Collected data entries
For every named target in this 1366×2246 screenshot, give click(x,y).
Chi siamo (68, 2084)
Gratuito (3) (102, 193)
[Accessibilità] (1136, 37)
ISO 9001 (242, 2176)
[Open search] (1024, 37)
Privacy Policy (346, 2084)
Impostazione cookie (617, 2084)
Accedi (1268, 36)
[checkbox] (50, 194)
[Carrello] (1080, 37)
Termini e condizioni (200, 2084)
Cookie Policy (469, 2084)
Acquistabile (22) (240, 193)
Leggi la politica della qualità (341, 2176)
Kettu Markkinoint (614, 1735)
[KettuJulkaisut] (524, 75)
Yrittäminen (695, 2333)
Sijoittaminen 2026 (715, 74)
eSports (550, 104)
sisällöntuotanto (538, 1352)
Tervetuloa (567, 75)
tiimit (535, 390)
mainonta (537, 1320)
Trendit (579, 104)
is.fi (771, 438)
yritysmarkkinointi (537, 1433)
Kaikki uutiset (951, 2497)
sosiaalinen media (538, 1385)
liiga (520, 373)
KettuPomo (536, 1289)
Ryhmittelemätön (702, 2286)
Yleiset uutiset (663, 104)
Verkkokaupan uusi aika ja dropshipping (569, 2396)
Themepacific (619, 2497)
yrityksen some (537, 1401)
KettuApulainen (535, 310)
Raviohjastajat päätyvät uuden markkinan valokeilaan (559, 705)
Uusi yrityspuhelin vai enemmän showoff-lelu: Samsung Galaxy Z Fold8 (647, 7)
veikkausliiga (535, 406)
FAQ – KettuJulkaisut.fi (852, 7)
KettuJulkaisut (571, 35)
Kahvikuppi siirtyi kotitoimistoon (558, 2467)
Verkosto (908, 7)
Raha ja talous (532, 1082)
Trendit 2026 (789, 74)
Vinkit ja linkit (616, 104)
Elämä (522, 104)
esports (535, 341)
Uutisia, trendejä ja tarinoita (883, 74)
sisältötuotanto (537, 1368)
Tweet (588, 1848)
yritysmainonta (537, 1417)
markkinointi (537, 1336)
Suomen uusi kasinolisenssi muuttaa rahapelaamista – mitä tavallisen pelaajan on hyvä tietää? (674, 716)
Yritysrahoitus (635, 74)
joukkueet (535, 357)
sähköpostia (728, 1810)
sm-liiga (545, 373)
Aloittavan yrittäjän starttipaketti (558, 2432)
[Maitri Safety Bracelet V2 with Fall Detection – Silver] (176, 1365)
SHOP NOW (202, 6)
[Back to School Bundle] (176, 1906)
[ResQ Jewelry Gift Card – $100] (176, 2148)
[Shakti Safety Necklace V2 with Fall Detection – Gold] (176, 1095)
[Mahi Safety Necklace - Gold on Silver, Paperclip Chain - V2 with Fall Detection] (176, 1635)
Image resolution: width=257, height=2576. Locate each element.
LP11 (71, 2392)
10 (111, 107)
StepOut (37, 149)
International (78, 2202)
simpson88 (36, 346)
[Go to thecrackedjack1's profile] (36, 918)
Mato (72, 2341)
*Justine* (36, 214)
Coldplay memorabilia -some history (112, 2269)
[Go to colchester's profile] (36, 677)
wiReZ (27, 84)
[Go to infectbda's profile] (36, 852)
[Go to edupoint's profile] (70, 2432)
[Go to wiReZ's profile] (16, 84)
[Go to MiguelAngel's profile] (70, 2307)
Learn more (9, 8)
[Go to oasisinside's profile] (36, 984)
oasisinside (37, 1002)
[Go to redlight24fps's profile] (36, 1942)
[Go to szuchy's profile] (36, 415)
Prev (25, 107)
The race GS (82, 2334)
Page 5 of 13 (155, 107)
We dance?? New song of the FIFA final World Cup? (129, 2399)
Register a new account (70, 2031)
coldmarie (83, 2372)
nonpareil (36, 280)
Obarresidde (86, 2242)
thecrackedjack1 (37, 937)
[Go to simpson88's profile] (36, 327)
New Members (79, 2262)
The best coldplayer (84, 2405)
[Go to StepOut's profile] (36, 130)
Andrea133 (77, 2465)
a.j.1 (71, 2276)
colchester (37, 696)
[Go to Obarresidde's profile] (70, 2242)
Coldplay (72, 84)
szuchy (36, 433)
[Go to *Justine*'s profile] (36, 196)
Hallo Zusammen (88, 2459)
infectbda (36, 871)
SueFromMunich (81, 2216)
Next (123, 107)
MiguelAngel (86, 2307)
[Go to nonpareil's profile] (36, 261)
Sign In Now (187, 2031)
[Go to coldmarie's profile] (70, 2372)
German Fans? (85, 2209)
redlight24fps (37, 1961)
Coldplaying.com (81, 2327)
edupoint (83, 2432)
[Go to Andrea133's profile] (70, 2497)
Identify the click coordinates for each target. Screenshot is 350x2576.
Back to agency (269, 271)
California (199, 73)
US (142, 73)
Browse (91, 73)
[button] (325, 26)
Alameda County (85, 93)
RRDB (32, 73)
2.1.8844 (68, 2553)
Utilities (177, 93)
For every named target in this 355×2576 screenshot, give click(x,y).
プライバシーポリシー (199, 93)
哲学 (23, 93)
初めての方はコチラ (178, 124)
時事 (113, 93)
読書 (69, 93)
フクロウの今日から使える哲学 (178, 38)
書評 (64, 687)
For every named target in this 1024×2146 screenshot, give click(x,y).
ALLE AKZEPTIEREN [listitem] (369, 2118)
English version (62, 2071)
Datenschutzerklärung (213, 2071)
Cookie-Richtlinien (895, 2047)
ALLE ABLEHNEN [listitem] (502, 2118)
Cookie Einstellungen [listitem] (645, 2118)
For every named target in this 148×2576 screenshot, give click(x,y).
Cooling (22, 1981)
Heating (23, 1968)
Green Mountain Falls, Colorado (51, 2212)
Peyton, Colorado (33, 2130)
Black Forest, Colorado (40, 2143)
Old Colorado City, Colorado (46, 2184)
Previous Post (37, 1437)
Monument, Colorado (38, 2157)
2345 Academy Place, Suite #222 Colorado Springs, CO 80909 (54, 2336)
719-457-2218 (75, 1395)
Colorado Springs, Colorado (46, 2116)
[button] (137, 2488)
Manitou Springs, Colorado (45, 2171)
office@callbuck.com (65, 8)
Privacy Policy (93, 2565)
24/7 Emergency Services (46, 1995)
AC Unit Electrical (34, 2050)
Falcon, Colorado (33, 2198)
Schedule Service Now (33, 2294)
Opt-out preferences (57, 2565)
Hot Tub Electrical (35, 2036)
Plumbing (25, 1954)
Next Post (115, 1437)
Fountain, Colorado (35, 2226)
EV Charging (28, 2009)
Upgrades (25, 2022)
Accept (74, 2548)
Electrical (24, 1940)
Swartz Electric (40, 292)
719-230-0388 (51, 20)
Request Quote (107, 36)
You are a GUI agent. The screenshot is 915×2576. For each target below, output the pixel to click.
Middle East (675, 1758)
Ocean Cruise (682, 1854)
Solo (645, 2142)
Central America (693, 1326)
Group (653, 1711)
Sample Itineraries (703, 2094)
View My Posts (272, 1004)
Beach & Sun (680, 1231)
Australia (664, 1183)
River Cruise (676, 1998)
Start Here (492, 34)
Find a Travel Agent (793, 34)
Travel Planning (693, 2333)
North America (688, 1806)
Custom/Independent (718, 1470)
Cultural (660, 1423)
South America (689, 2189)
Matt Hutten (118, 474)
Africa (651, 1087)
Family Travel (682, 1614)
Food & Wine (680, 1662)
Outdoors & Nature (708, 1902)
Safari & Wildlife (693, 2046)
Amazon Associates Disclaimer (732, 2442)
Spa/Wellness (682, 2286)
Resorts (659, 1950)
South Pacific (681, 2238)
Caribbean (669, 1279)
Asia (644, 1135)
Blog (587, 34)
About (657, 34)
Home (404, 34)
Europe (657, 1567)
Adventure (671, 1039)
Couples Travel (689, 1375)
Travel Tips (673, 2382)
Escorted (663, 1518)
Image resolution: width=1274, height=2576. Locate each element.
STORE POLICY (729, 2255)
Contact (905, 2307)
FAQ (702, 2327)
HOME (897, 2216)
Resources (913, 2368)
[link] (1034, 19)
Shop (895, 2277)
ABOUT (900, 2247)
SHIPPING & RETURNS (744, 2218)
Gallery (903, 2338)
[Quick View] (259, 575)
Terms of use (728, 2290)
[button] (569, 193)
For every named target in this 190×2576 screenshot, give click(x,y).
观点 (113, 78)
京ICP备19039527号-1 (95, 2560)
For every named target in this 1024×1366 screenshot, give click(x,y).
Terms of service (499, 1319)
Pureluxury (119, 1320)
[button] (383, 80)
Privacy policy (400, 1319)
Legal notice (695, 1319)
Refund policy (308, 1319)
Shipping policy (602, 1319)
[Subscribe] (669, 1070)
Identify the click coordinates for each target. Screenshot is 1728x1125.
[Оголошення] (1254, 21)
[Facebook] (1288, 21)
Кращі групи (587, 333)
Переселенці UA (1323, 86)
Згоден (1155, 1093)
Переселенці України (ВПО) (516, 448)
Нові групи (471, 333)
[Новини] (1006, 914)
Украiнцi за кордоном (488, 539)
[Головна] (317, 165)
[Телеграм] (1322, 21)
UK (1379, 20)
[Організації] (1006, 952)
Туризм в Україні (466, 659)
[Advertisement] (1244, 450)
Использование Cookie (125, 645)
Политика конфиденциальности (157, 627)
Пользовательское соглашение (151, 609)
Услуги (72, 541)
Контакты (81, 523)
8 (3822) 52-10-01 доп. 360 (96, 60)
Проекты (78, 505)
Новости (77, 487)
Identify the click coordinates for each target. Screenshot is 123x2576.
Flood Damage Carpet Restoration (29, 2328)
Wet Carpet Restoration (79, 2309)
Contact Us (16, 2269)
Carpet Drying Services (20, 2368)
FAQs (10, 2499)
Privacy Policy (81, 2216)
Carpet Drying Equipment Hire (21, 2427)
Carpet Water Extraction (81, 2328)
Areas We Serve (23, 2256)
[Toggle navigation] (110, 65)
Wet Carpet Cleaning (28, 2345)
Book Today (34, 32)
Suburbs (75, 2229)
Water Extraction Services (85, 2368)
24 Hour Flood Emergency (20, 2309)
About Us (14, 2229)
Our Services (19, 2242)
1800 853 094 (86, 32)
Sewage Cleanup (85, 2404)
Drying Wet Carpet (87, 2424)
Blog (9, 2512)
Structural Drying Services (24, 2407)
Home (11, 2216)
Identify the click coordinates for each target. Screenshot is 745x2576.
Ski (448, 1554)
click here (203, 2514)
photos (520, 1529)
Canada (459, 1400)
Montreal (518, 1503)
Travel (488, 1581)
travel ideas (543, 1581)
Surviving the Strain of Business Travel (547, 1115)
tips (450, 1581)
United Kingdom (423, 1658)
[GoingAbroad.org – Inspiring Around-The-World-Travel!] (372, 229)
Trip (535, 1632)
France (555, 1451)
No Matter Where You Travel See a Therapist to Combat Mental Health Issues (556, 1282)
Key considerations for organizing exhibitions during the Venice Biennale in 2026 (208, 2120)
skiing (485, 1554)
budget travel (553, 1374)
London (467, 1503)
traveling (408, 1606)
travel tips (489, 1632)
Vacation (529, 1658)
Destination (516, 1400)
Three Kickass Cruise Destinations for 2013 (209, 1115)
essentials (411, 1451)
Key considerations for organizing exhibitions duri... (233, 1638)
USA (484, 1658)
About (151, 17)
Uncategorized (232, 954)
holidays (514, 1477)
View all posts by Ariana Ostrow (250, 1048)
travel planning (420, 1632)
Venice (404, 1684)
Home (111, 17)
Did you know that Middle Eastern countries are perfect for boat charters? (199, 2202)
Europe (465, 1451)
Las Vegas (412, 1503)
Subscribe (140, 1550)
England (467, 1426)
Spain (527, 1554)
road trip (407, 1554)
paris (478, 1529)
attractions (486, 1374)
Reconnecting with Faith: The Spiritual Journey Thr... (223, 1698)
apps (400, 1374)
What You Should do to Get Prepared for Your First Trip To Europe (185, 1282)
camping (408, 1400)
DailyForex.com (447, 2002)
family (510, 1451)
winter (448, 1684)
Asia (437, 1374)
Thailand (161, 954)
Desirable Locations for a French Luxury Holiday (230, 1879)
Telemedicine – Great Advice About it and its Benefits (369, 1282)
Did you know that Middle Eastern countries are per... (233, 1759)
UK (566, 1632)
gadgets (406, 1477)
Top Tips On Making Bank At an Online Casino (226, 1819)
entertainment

▸ **What you should do**:
Filter the entries down to the lines with the word "know" in them, and copy those lines.

▸ **Answer for the task**:
Did you know that Middle Eastern countries are perfect for boat charters? (199, 2202)
Did you know that Middle Eastern countries are per... (233, 1759)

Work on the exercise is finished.